*Обязательные задания*.
#1 Какое средство в отрывке о панславизме названо одним из главных для предотвращения его опасностей?
#2 Пожалуйста, перечислите всё, что, согласно отрывку о панславизме, нужно теперь вместо славянолюбия.

*Отрывок*.
######

Идея православно-культурного русизма действительно оригинальна, высока, строга и государственна. Панславизм же во что бы то ни стало – это подражание и больше ничего. Это идеал современно-европейский, унитарно-либеральный, это стремление быть как все. Это все та же общеевропейская революция.
Нужно теперь не славянолюбие, не славянопотворство, не славяноволие – нужно славяномыслие, славянотворчество, славяноособие – вот что нужно теперь!.. Пора образумиться!
Русским в наше время надо, ввиду всего перечисленного мною прежде, стремиться со страстью к самобытности духовной, умственной и бытовой… И тогда и остальные славяне пойдут со временем по нашим стопам.
Эту мысль, простую и ясную до грубости, но почему-то у нас столь немногим доступную, я бы желал подробнее развить в особом ряде писем об опасностях панславизма и о средствах предотвратить эти опасности. Не знаю, успею ли.
Я полагаю, что одним из главных этих средств должно быть по возможности долгое, очень долгое сохранение Австрии, предварительно, конечно, жестоко проученной.

######

Сохранённые записи
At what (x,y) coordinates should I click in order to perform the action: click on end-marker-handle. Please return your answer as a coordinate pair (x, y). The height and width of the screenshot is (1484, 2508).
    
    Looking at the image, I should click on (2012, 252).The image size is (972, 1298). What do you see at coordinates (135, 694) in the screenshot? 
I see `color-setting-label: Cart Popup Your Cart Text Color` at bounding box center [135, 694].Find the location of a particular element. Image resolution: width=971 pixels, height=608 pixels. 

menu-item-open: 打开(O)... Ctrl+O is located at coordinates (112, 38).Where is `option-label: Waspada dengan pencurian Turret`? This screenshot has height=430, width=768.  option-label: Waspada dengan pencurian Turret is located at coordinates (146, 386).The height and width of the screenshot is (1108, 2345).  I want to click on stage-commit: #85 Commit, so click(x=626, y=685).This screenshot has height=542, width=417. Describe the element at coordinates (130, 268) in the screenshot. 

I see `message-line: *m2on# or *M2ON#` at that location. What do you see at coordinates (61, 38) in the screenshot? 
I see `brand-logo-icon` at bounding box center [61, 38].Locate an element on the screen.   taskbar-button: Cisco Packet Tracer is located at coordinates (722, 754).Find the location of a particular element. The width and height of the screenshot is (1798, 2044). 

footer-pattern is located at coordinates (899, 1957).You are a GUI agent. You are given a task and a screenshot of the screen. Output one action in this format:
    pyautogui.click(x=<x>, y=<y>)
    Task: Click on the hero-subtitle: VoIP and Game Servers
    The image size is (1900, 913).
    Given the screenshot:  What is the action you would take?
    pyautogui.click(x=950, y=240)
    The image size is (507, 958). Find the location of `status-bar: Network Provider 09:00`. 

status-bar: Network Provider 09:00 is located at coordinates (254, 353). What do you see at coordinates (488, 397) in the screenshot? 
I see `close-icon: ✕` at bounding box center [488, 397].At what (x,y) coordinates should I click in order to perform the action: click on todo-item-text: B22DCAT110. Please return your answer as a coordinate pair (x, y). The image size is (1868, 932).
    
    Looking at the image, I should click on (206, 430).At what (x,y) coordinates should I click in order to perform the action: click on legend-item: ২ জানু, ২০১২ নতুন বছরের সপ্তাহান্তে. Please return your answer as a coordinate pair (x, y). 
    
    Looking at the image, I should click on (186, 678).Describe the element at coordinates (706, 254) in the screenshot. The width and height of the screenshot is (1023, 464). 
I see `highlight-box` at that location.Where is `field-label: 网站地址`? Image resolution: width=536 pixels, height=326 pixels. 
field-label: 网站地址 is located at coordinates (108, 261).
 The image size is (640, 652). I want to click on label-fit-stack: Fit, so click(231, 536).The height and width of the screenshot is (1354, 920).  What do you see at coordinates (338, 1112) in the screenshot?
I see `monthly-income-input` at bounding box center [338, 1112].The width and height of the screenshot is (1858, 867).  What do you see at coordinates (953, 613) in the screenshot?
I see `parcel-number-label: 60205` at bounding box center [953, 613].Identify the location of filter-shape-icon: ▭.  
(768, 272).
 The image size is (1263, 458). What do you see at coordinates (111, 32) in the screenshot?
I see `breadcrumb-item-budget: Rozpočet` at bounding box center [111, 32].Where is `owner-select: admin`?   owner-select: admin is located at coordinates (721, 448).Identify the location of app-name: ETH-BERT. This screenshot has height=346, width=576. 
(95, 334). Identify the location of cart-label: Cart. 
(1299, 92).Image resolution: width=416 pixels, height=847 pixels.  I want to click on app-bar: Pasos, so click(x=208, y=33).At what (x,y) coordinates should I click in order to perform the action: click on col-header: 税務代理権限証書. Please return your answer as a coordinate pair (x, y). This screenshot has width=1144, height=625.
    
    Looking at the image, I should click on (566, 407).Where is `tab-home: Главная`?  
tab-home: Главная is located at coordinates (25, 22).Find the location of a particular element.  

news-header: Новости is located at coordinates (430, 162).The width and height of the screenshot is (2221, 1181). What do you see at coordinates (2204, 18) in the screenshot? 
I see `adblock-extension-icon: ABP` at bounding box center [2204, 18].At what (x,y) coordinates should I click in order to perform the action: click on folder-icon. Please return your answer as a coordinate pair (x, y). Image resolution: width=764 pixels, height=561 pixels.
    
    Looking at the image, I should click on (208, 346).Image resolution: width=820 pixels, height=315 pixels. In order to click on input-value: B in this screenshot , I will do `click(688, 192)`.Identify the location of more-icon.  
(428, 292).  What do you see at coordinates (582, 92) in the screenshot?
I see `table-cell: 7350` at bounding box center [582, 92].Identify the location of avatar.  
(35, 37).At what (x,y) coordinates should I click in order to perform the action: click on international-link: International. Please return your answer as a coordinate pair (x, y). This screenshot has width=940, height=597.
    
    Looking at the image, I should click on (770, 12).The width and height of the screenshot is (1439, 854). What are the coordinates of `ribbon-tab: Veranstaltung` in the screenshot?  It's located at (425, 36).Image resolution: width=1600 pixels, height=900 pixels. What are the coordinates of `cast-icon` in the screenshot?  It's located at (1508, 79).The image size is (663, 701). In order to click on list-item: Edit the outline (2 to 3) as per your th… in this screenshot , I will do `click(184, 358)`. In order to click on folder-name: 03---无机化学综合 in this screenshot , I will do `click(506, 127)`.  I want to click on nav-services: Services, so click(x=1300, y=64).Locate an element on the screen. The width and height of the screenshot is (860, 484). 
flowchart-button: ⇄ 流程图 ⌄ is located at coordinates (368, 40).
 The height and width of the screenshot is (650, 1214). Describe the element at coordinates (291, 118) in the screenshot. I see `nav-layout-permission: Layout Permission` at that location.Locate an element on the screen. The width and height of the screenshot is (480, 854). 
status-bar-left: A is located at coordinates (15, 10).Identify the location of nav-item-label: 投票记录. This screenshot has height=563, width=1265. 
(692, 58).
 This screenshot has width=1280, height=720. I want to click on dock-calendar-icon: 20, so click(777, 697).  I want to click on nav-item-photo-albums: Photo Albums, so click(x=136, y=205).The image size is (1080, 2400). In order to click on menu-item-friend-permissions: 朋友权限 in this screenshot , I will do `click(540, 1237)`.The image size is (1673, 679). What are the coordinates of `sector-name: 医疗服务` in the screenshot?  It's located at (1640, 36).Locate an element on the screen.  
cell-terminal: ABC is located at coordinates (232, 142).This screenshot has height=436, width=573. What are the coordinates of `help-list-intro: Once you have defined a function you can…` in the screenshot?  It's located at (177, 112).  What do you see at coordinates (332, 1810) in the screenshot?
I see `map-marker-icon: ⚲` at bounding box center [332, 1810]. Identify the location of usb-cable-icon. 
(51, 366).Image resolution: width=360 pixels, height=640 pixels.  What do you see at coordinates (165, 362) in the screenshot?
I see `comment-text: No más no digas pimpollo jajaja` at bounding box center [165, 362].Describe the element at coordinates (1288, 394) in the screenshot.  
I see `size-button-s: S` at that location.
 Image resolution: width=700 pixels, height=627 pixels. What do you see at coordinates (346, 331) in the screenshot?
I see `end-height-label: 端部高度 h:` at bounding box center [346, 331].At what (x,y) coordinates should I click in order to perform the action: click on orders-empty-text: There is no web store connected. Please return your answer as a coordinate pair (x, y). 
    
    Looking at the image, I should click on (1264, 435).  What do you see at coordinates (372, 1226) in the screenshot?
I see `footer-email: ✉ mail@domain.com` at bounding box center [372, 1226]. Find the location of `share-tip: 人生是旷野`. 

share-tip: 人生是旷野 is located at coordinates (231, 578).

######

*Ответы к заданиям*.
#1 По возможности долгое, очень долгое сохранение Австрии, предварительно жестоко проученной.

#2 Славяномыслие, славянотворчество, славяноособие.